Records shown ->
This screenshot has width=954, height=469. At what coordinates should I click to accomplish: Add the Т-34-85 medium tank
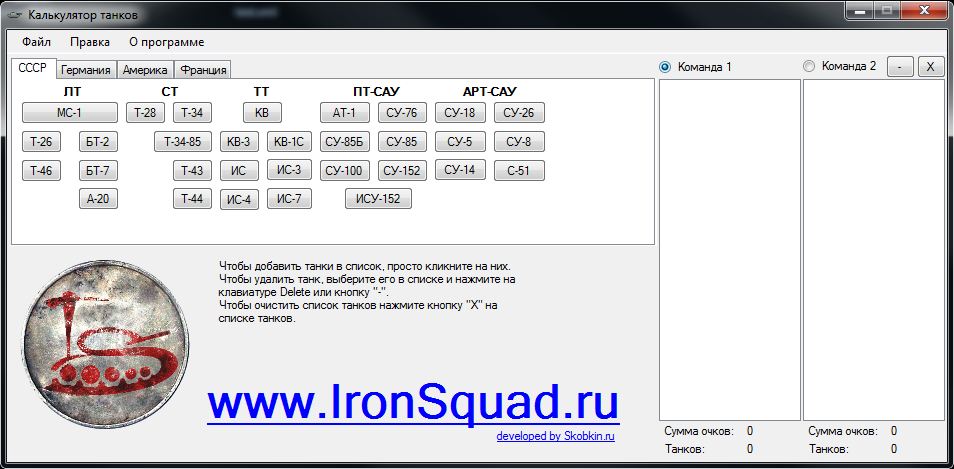[x=183, y=141]
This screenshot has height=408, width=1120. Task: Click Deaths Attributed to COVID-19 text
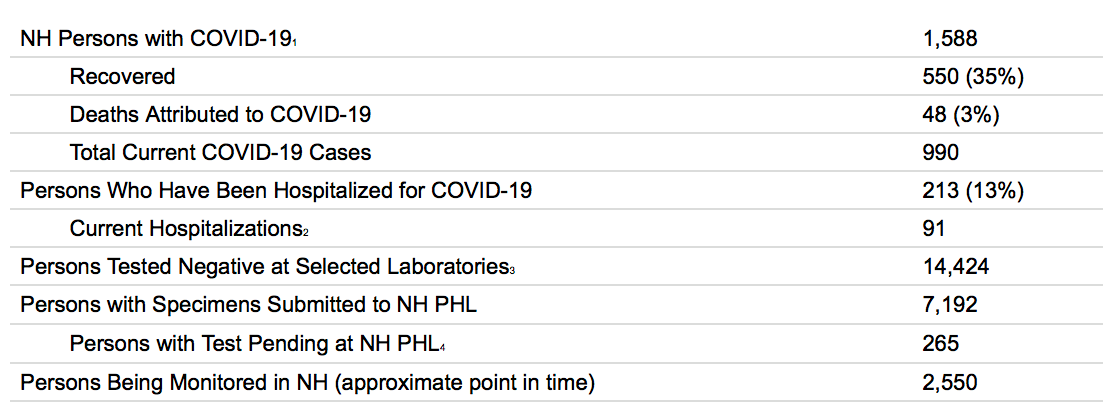pyautogui.click(x=220, y=114)
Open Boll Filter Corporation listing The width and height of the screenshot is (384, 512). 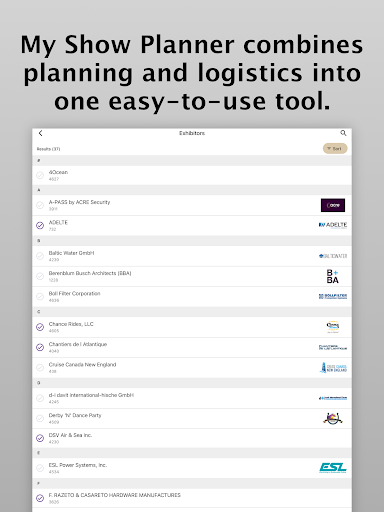click(192, 297)
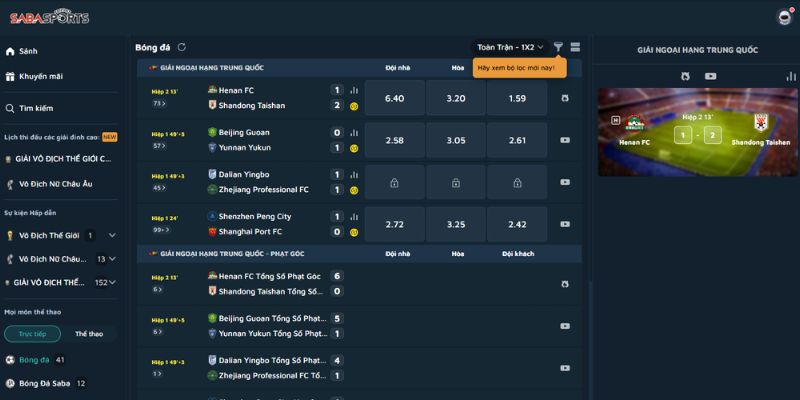
Task: Switch to Thể thao toggle option
Action: tap(89, 334)
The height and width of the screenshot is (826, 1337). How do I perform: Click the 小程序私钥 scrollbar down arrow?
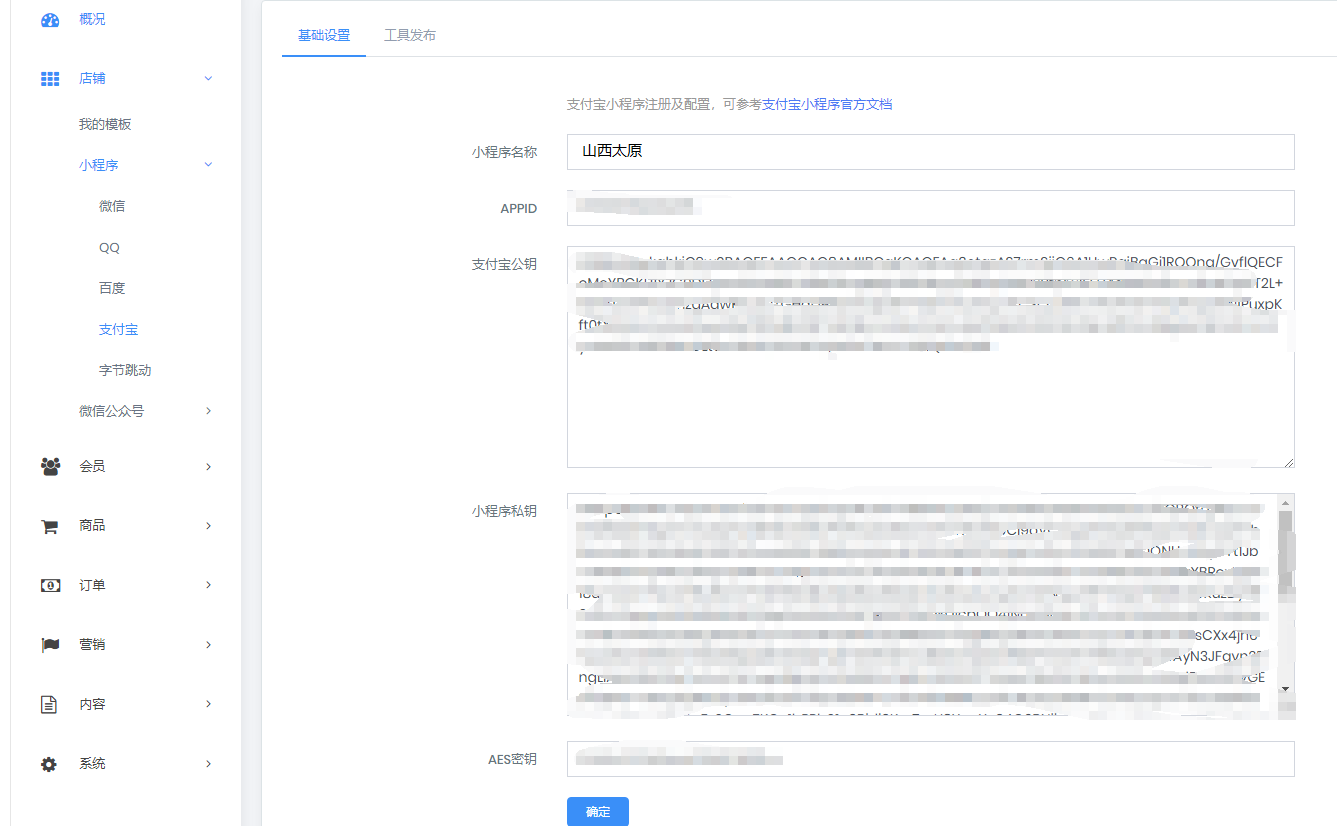(1286, 689)
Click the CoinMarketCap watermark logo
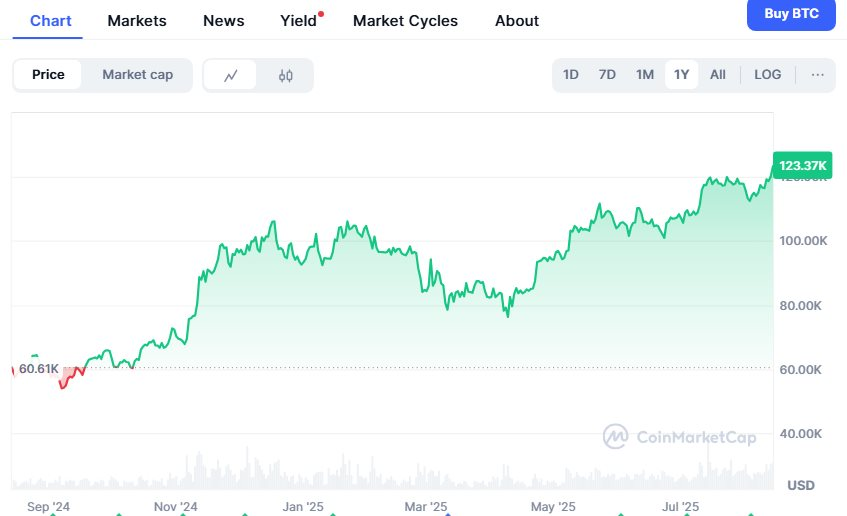Viewport: 847px width, 516px height. (679, 437)
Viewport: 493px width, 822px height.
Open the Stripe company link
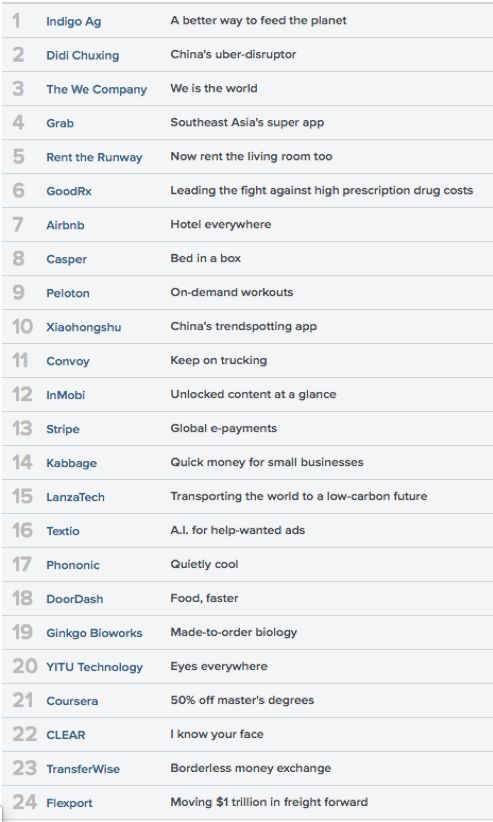63,429
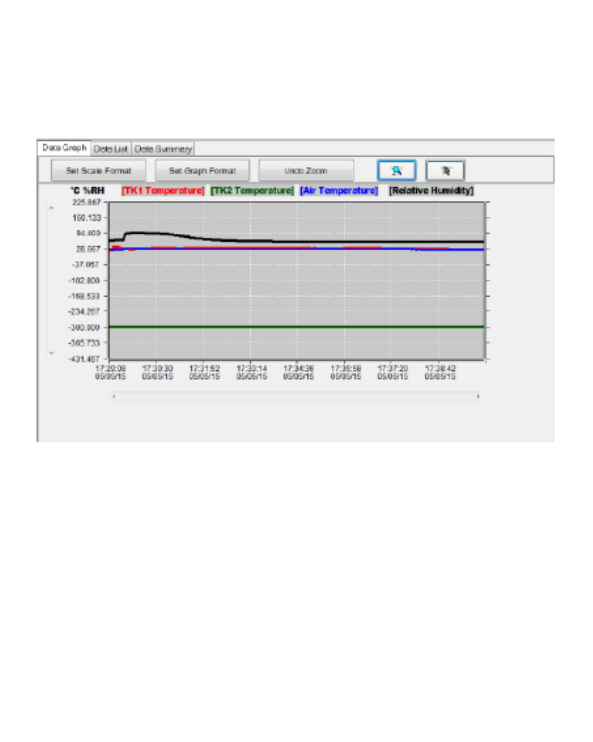
Task: Click the °C %RH axis units label
Action: [x=88, y=190]
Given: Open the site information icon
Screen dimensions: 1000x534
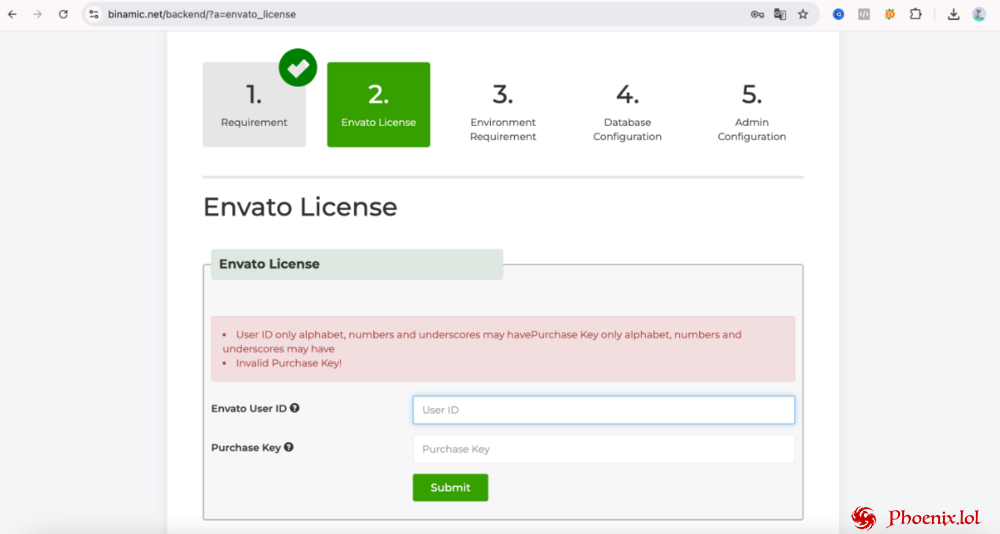Looking at the screenshot, I should click(x=94, y=14).
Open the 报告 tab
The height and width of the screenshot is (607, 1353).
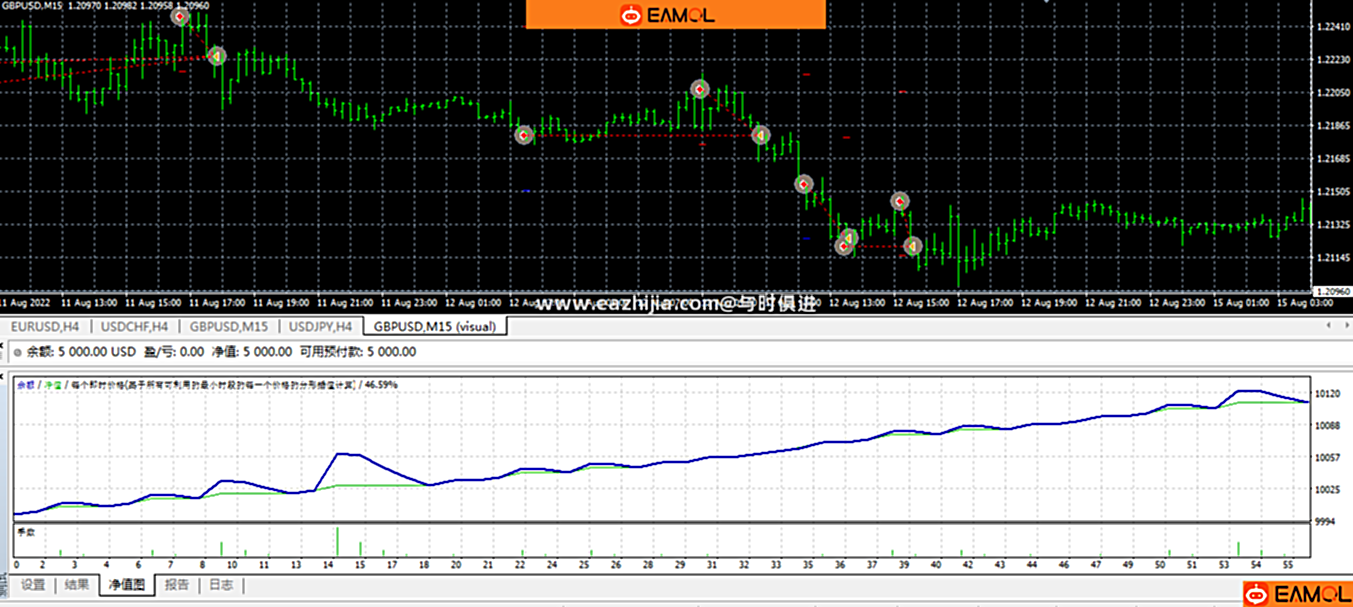(177, 585)
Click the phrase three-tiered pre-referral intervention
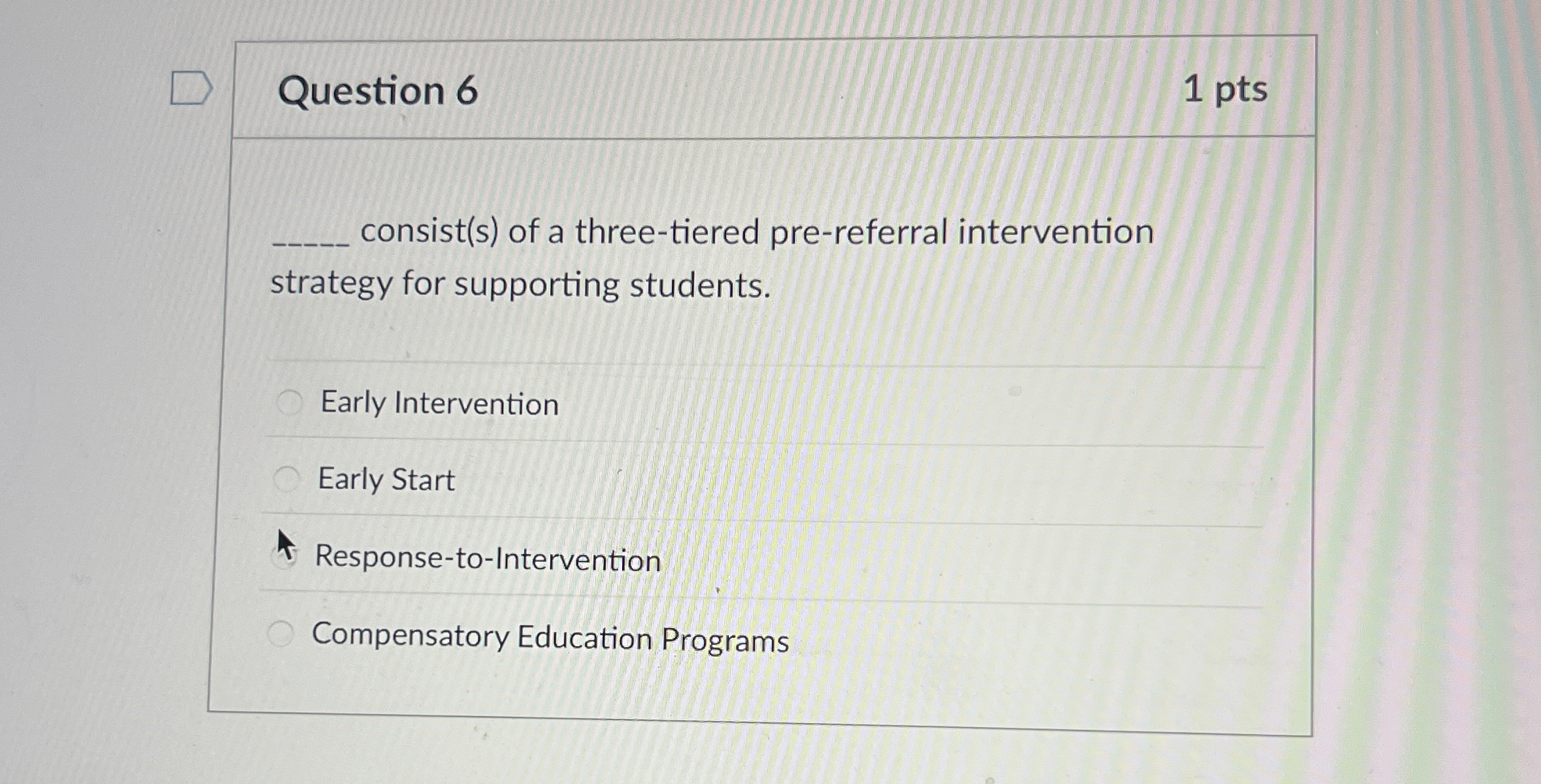 pos(863,232)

What this task involves -> Once the line containing "Click the CoinMarketCap watermark logo" is found, write out exactly that line and each line after it through the end of the entries, omitting pictures.

Answer for the task ->
Click the CoinMarketCap watermark logo
Viewport: 847px width, 516px height. (679, 437)
Viewport: 493px width, 822px height.
Open the Stripe company link
63,429
Task: Click the °C %RH axis units label
Action: [x=88, y=190]
Given: Open the site information icon
Screen dimensions: 1000x534
Looking at the screenshot, I should click(x=94, y=14).
Open the 报告 tab
The height and width of the screenshot is (607, 1353).
(177, 585)
Click the phrase three-tiered pre-referral intervention
 pos(863,232)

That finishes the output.